Objective:
Report every line of the listing below that contains the string "Instruction".
⁂
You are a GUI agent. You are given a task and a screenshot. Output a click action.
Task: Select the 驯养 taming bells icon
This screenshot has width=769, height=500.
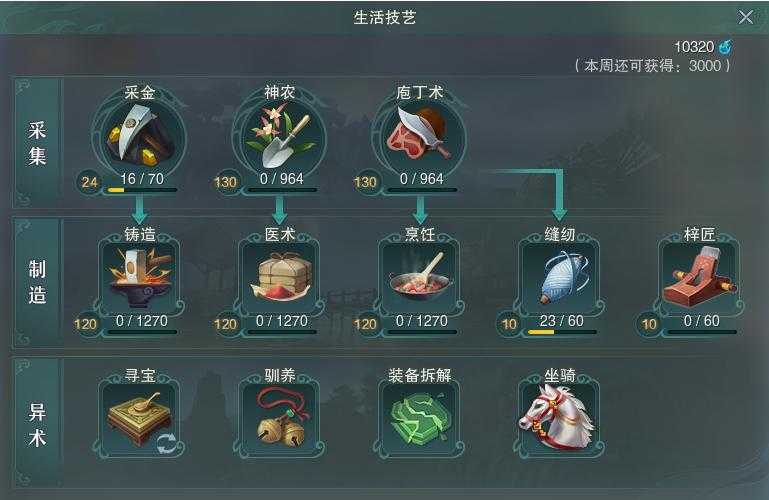pos(281,417)
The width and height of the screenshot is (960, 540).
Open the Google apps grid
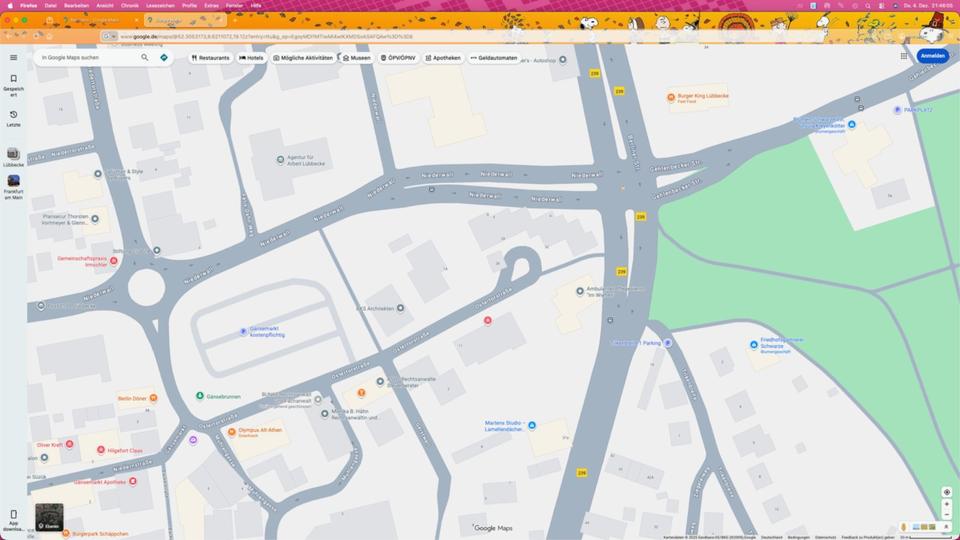[904, 56]
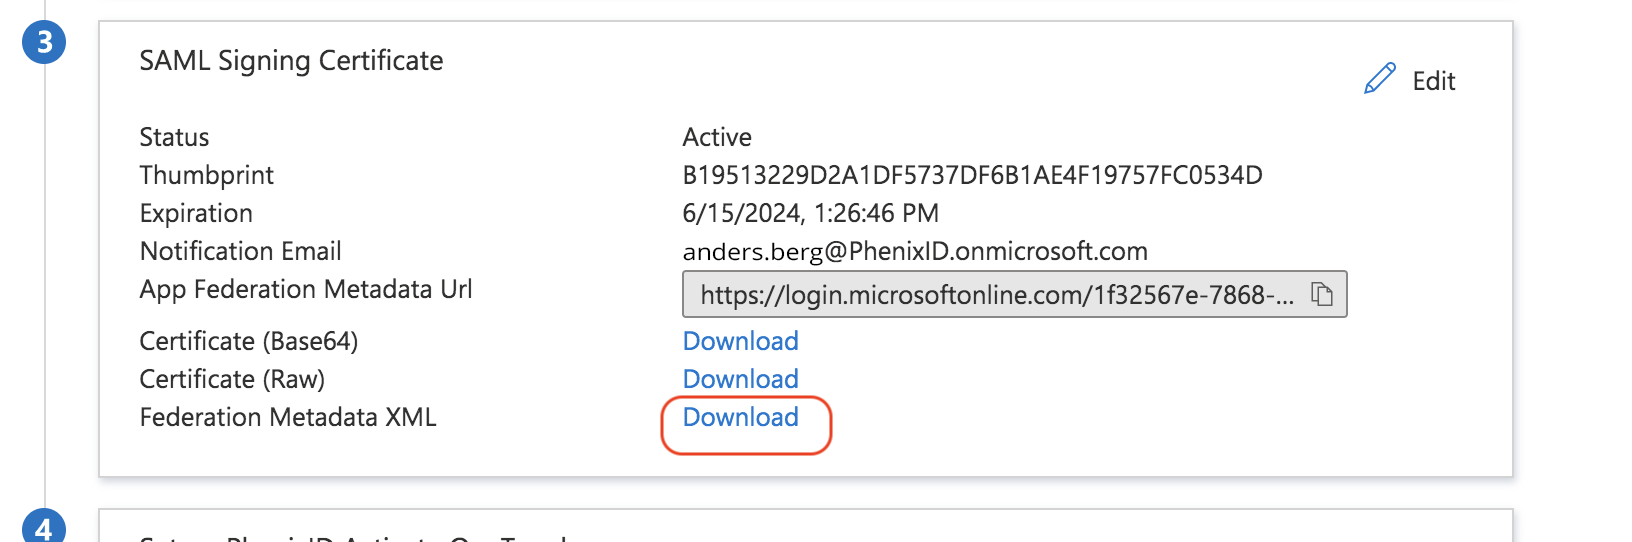Click the certificate thumbprint value
Image resolution: width=1632 pixels, height=542 pixels.
(972, 175)
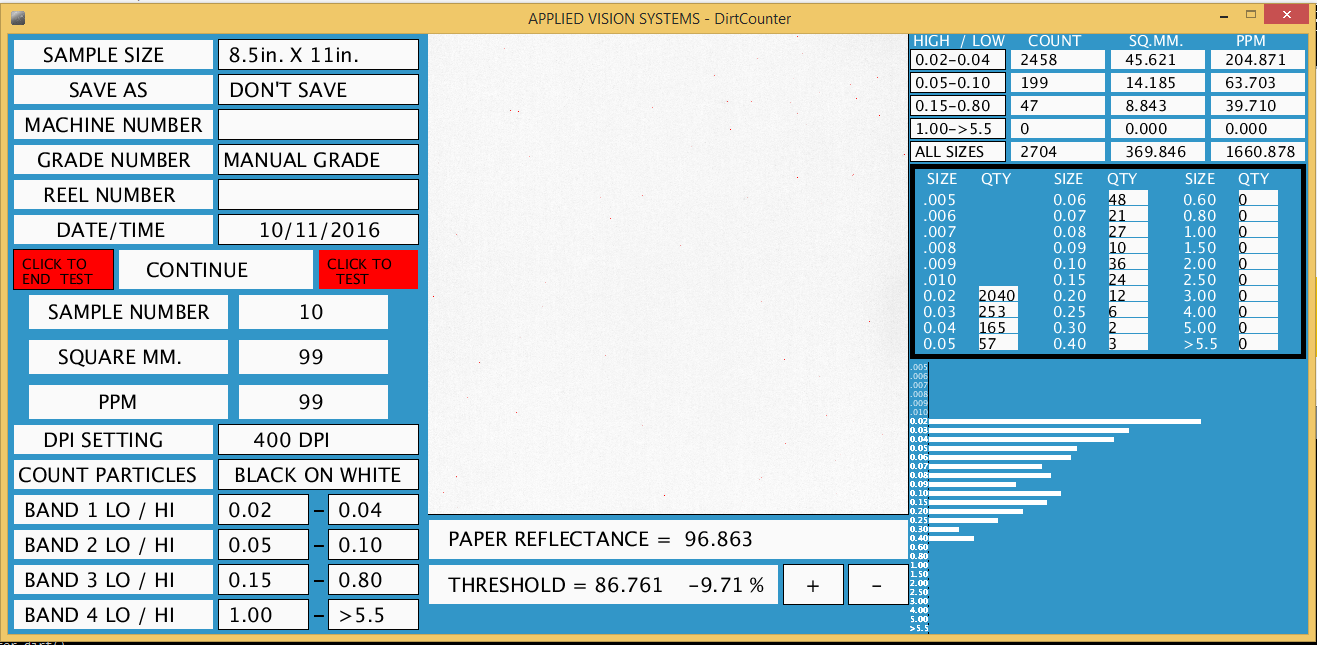Click the Band 3 high value 0.80

tap(373, 580)
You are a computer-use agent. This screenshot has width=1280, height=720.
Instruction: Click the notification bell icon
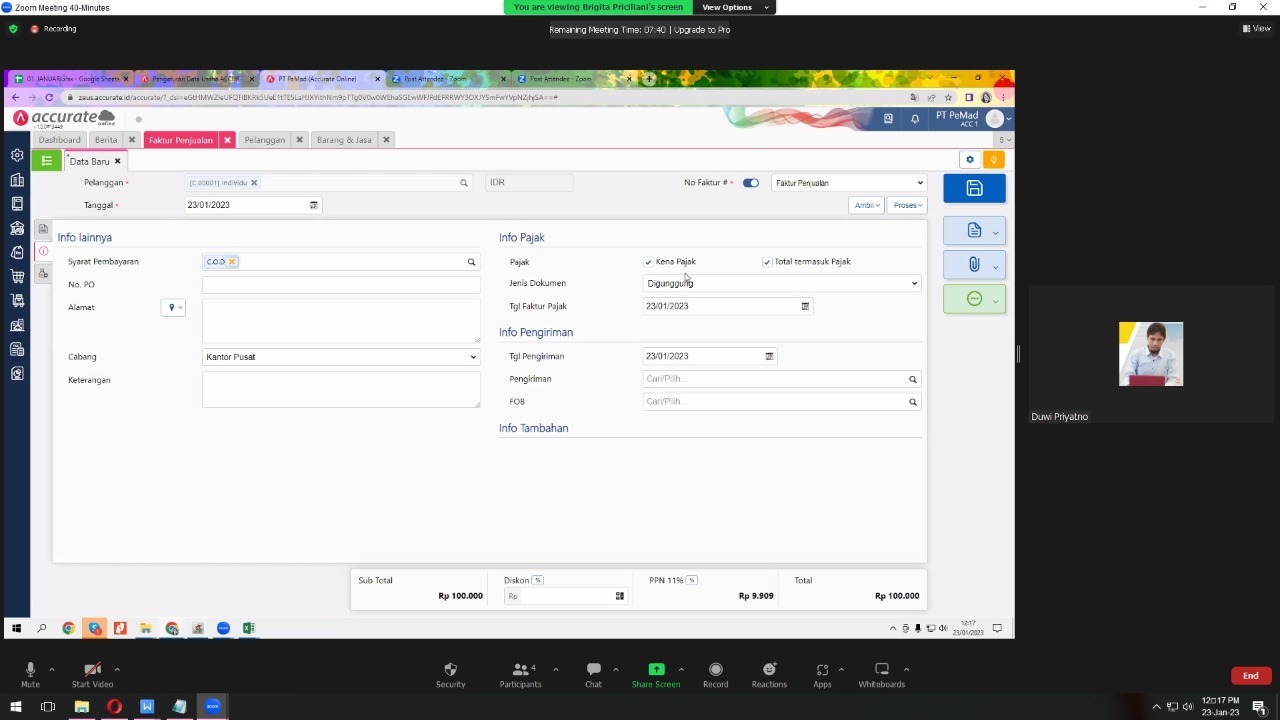(914, 119)
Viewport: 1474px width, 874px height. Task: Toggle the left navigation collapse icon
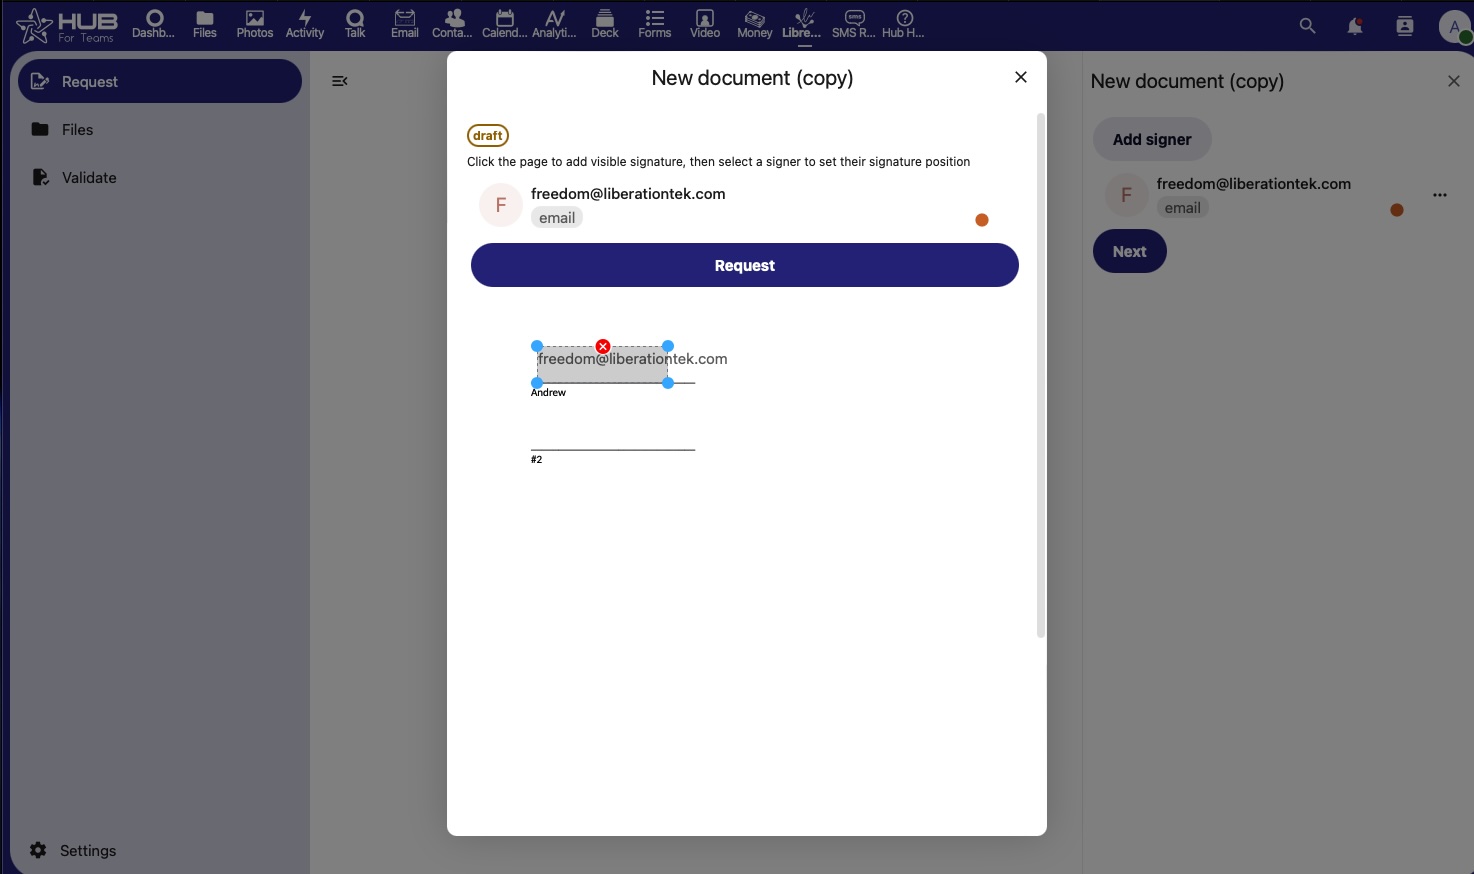[x=340, y=81]
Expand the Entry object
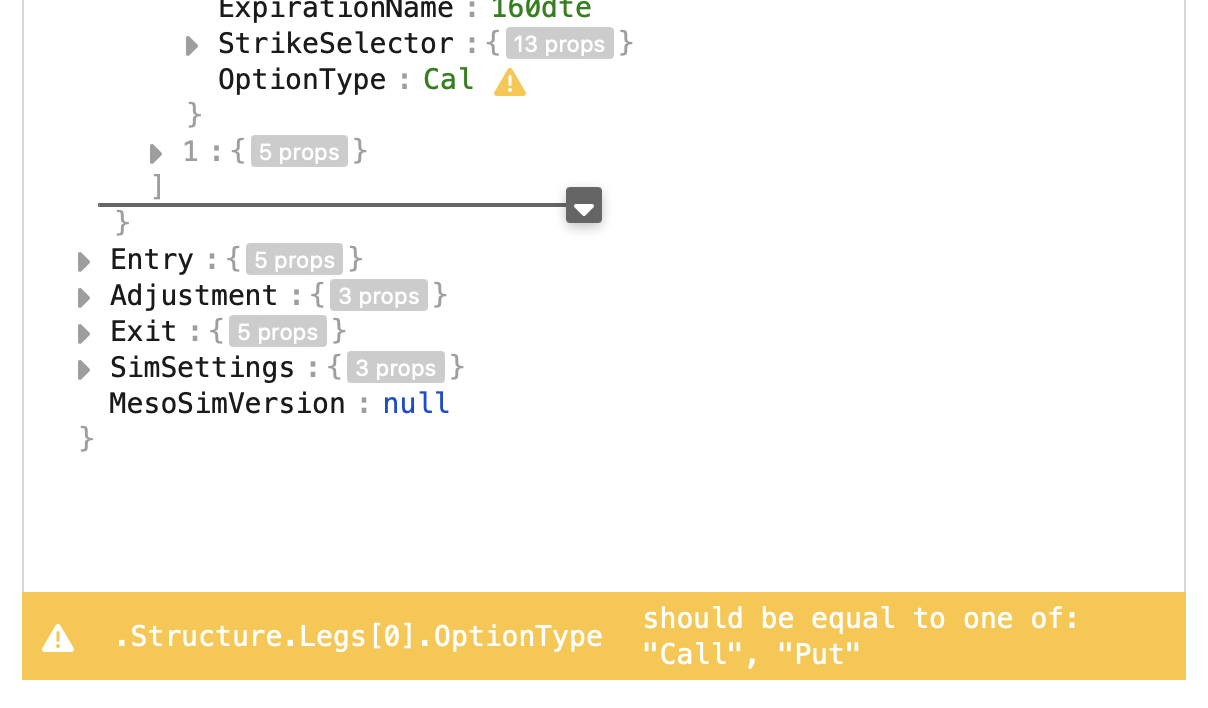This screenshot has height=708, width=1208. (x=84, y=262)
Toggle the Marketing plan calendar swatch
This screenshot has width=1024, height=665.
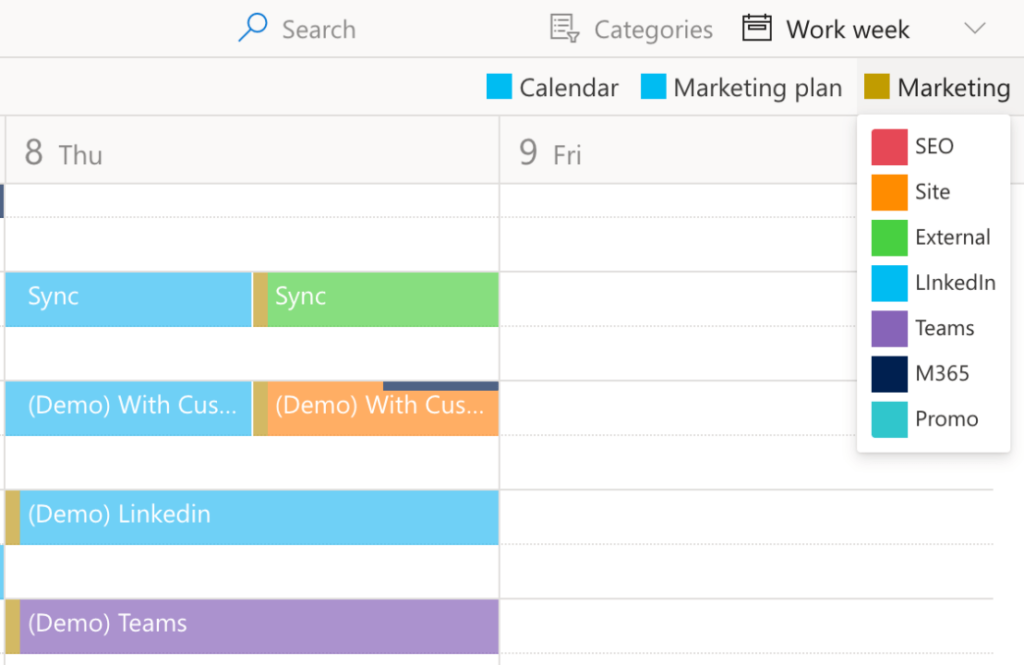[x=657, y=87]
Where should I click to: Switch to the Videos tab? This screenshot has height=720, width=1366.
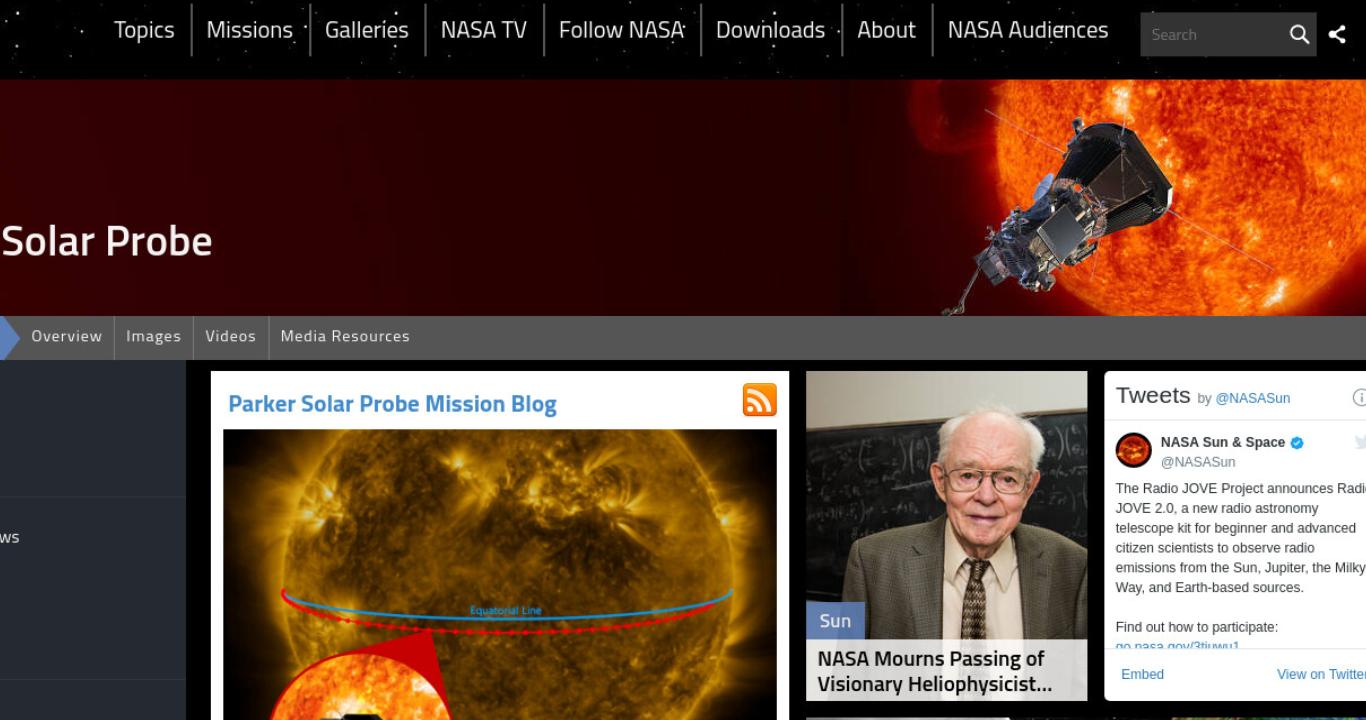[x=231, y=336]
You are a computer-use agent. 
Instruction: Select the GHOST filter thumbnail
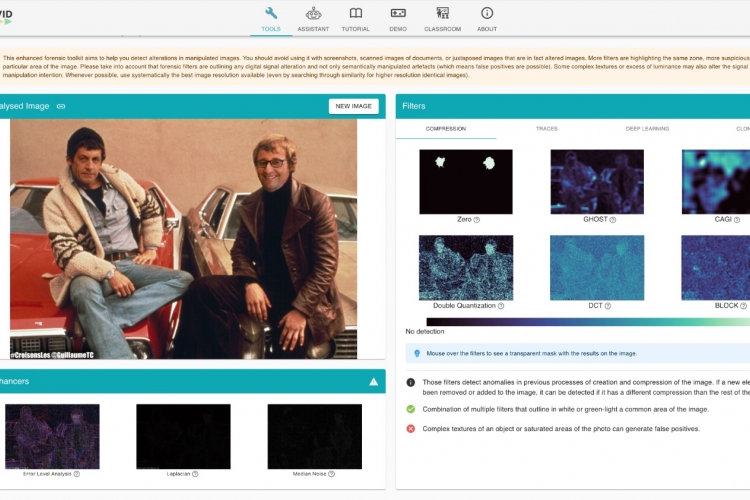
⁂
Reply:
Instruction: Click the notification bell icon
Instruction: Select the GHOST filter thumbnail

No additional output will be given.